Leonard, the San Diego-area product who signed with the Clippers last summer after winning an NBA title in Toronto, told reporters Wednesday that he is unsure if he will continue using that mode of transportation after Bryant’s death, along with 13-year-old daughter Gianna, pilot Ara Zobayan and six others in a helicopter crash Sunday in Calabasas, Calif.
“I talked to him about it before our transition to playing in LA. Just seeing how [Kobe] got back and forth from Newport [Beach], and he said he was doing it for about 17 years or so,” Leonard said, according to ESPN. “I feel like that … I mean … the things that you hear, you don’t know what’s real yet. I can’t really speak on it. I don’t know. I don’t know yet. It’s a lot of thoughts in my head.”

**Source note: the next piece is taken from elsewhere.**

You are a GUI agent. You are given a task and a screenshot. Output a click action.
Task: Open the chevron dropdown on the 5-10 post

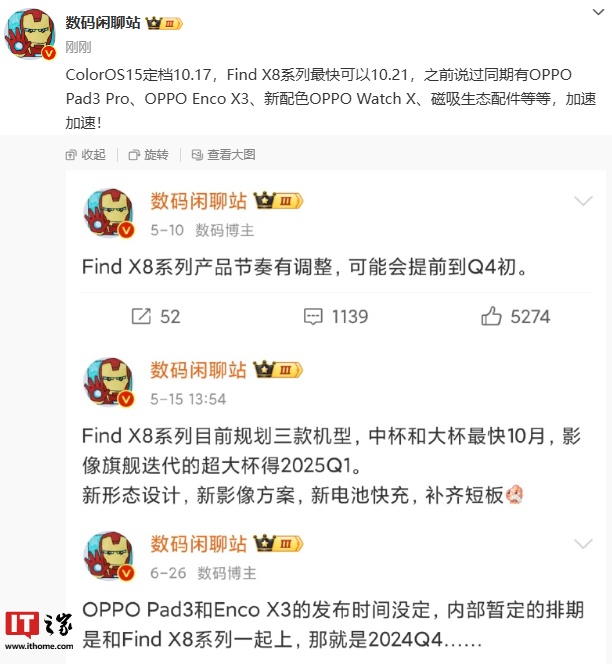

Leonard maintains a residence close to Staples Center, but he also travels back and forth to his home in San Diego when possible. He said Zobayan often would fly him and Bryant on the same day.
“Great guy. Super nice. He was one of the best pilots,” Leonard said of Zobayan. “That is a guy who you ask for to fly you from city to city. It’s just surreal still.

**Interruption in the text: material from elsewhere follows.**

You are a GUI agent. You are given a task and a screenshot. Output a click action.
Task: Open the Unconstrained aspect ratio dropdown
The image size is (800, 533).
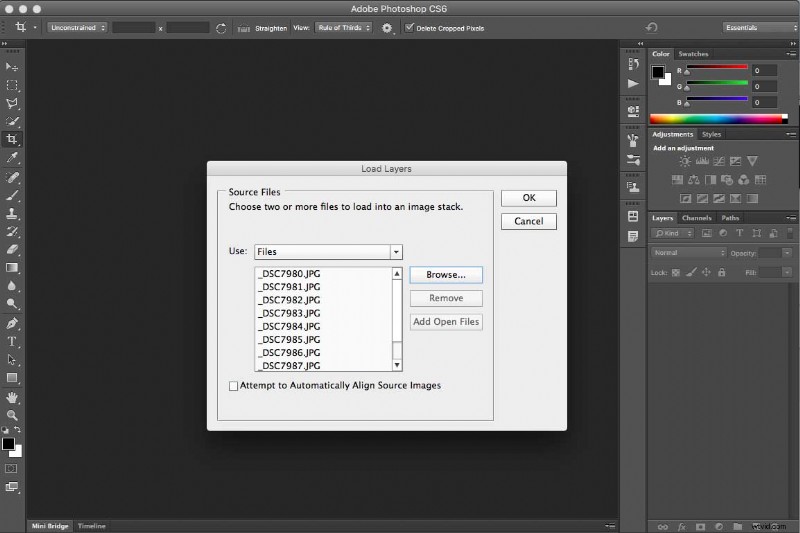pos(76,28)

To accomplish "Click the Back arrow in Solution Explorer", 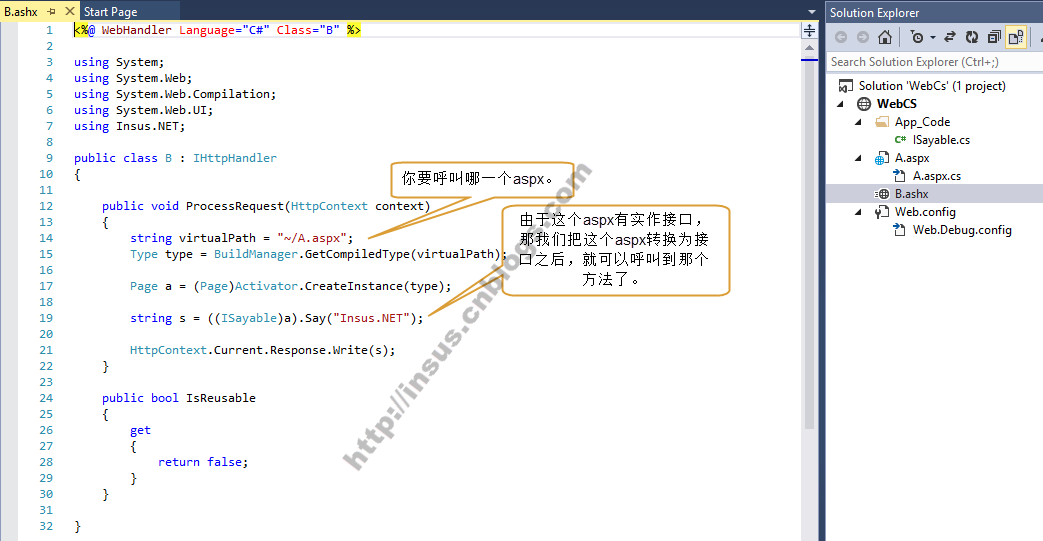I will click(x=841, y=38).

“He will drop me off and say he is about [to] go pick up Kobe, [and] Kobe said ‘hello.’ Or he’ll just be like, ‘I just dropped Kobe off, and he said hello.’ Vice versa. So it’s a crazy interaction. He’s a good dude, and I’m sorry for everybody.”

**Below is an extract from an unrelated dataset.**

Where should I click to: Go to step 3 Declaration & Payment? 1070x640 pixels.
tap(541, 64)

Leonard added that he worked out with Bryant during the summer of 2018, and used his mentor as motivation during the Raptors’ run to the 2019 championship. He even spoke to Bryant on the phone during the locker-room celebration after they finished off the Warriors in the NBA Finals.
“It’s sad every day,” Leonard said. “You know, you kind of feel like life isn’t real once you start seeing these little monuments or the pictures that people are putting up with his face and the year he was born and the year he died. It’s not all come together yet.
“Just the competitive drive, just wanting to do everything you can — on and off the court — to be a better player. I mean, it’s so much. It’s just hard to think of the conversation we had together right now, just summing up in a sentence. Just everything he did. It’s just that motivation. I thought about him every game. He [was] a sense of a drive for me last year, trying to get that championship.”
The Clippers were scheduled to face the Lakers on Tuesday at Staples Center, but they agreed with the NBA’s decision to postpone the game. Clippers forward Paul George, another Southern California product, also grew up idolizing Bryant.
“We from here. It’s different when you talk about what guys thought of him from another state,” George said. “We grew up here. We saw him every day on TV. He’s the reason all of us played the game, so it’s different. It hits different for us, from Russ [Westbrook], DeMar [DeRozan], myself, Kawhi, just all the SoCal guys, it just hits different. He was our MJ [Michael Jordan]. He was our hero. He was our GOAT. It’s just going to hit different for us.
“From idolizing him as a kid to developing a friendship, a brotherhood, to now having conversations with him this summer at his Mamba Academy and talking about fatherhood. [It’s] just some s–t you can’t get over.”